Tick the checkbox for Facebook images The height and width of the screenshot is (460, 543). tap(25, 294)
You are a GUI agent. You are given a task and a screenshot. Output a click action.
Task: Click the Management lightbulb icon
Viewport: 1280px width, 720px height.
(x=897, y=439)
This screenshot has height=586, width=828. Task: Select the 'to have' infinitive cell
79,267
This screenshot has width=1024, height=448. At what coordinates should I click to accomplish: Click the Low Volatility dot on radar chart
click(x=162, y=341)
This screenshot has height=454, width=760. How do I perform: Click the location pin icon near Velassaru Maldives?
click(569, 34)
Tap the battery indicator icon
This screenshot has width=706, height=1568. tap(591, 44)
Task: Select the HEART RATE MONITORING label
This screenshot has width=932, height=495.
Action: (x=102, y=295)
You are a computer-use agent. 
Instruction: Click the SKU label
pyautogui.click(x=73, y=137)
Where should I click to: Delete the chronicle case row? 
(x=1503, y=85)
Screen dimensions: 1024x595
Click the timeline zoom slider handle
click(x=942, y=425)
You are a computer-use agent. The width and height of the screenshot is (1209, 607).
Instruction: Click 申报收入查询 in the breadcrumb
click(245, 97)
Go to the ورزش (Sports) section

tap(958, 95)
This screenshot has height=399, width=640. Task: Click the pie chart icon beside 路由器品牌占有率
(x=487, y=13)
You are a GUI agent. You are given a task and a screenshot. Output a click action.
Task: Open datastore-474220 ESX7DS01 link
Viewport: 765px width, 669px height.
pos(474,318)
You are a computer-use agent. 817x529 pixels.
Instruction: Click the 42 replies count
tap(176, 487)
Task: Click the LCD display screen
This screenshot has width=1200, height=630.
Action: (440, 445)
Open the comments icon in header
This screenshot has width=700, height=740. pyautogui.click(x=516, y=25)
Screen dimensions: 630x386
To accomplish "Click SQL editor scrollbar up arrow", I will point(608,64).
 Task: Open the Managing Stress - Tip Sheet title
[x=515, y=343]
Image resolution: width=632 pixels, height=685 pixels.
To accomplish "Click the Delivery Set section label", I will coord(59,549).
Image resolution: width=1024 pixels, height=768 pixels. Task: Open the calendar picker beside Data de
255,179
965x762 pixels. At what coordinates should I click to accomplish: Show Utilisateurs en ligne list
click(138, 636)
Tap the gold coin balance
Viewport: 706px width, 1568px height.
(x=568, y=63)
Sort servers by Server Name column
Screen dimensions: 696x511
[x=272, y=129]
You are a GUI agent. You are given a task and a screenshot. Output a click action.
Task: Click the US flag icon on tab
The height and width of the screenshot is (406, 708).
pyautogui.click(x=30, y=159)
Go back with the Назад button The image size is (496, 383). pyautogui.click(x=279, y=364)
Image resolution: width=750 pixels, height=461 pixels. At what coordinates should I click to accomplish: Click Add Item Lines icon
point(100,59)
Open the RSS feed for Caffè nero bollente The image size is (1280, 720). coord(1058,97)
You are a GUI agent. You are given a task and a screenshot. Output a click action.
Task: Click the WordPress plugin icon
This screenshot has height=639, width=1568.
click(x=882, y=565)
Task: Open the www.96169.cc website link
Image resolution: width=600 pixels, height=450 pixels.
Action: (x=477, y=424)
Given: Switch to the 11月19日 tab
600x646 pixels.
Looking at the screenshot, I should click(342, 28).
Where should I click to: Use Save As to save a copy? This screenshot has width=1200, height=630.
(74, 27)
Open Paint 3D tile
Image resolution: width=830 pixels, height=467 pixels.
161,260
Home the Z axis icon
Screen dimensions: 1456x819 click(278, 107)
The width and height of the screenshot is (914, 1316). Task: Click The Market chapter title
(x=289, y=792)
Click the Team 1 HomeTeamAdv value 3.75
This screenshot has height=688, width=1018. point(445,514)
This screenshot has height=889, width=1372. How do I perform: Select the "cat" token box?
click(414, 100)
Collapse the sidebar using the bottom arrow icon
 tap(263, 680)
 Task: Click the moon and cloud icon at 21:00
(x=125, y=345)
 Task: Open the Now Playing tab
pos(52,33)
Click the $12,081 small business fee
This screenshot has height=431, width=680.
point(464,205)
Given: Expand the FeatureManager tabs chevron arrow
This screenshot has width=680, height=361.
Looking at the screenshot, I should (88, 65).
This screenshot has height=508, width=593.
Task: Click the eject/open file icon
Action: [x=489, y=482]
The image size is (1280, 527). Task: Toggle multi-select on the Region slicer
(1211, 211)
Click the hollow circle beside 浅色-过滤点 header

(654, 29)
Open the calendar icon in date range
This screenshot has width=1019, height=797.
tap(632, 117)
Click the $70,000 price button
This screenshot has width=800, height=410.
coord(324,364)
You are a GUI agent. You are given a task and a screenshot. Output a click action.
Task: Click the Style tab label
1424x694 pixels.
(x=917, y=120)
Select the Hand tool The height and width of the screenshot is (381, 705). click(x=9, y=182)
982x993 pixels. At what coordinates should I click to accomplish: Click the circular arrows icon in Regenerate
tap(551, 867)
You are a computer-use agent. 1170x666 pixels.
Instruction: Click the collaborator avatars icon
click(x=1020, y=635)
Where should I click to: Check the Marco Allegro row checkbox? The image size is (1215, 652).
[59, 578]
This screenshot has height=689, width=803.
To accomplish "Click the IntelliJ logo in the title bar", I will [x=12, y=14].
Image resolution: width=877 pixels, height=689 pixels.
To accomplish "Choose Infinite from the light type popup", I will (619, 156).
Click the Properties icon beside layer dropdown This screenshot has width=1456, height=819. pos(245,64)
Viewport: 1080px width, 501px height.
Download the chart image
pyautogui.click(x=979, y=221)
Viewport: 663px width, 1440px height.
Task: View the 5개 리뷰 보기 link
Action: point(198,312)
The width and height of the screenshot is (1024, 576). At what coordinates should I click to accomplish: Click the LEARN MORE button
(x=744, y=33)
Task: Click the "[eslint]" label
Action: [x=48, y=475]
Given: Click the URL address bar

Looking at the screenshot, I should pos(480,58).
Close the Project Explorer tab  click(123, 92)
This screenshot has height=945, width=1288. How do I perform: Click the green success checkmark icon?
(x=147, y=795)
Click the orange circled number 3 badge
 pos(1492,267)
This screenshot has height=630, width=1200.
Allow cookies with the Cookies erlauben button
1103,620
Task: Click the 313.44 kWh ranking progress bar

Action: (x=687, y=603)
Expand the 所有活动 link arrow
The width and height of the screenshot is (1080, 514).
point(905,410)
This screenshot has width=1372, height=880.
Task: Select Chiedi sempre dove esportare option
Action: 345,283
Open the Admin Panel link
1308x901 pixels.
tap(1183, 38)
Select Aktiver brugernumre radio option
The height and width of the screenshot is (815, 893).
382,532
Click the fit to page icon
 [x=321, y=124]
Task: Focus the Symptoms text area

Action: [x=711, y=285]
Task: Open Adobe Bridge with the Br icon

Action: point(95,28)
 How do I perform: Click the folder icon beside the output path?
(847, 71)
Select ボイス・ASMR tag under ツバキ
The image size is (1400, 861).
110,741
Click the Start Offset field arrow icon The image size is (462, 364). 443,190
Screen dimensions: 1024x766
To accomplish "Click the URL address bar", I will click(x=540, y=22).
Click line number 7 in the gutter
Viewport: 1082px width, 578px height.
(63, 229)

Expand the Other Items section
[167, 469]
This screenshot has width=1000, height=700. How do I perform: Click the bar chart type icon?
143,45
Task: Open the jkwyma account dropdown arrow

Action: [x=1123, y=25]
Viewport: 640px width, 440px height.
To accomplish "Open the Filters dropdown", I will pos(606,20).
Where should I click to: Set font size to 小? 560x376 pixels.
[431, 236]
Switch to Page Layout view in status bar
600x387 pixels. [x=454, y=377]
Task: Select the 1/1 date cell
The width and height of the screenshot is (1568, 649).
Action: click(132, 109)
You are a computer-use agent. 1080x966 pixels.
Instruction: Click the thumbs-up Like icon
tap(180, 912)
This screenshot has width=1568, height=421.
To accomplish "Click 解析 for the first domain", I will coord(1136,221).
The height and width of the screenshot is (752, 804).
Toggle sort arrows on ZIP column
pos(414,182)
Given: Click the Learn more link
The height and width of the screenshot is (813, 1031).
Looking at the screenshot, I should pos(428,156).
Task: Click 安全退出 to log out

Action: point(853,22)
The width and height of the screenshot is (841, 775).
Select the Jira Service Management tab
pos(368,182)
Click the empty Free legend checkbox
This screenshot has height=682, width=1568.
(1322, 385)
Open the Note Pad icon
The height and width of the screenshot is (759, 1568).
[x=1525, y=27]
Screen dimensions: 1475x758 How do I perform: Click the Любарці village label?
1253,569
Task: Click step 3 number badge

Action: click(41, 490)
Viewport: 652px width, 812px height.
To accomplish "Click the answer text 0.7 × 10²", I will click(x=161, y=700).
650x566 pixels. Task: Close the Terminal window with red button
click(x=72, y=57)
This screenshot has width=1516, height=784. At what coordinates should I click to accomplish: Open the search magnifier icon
+ + + + + + +
*Requirement*.
Retype the line containing "Task: Open the jkwyma account dropdown arrow" and each line after it through the end of the listing, exactly, leaving out everything else.

*Reply*.
Task: Open the jkwyma account dropdown arrow

Action: [x=1123, y=25]
Viewport: 640px width, 440px height.
To accomplish "Open the Filters dropdown", I will pos(606,20).
Where should I click to: Set font size to 小? 560x376 pixels.
[431, 236]
Switch to Page Layout view in status bar
600x387 pixels. [x=454, y=377]
Task: Select the 1/1 date cell
The width and height of the screenshot is (1568, 649).
Action: click(132, 109)
You are a computer-use agent. 1080x966 pixels.
Instruction: Click the thumbs-up Like icon
tap(180, 912)
This screenshot has width=1568, height=421.
To accomplish "Click 解析 for the first domain", I will coord(1136,221).
The height and width of the screenshot is (752, 804).
Toggle sort arrows on ZIP column
pos(414,182)
Given: Click the Learn more link
The height and width of the screenshot is (813, 1031).
Looking at the screenshot, I should pos(428,156).
Task: Click 安全退出 to log out

Action: point(853,22)
The width and height of the screenshot is (841, 775).
Select the Jira Service Management tab
pos(368,182)
Click the empty Free legend checkbox
This screenshot has height=682, width=1568.
(1322, 385)
Open the Note Pad icon
The height and width of the screenshot is (759, 1568).
[x=1525, y=27]
Screen dimensions: 1475x758 How do I perform: Click the Любарці village label?
1253,569
Task: Click step 3 number badge

Action: click(41, 490)
Viewport: 652px width, 812px height.
To accomplish "Click the answer text 0.7 × 10²", I will click(x=161, y=700).
650x566 pixels. Task: Close the Terminal window with red button
click(x=72, y=57)
This screenshot has width=1516, height=784. At what coordinates should I click to accomplish: Open the search magnifier icon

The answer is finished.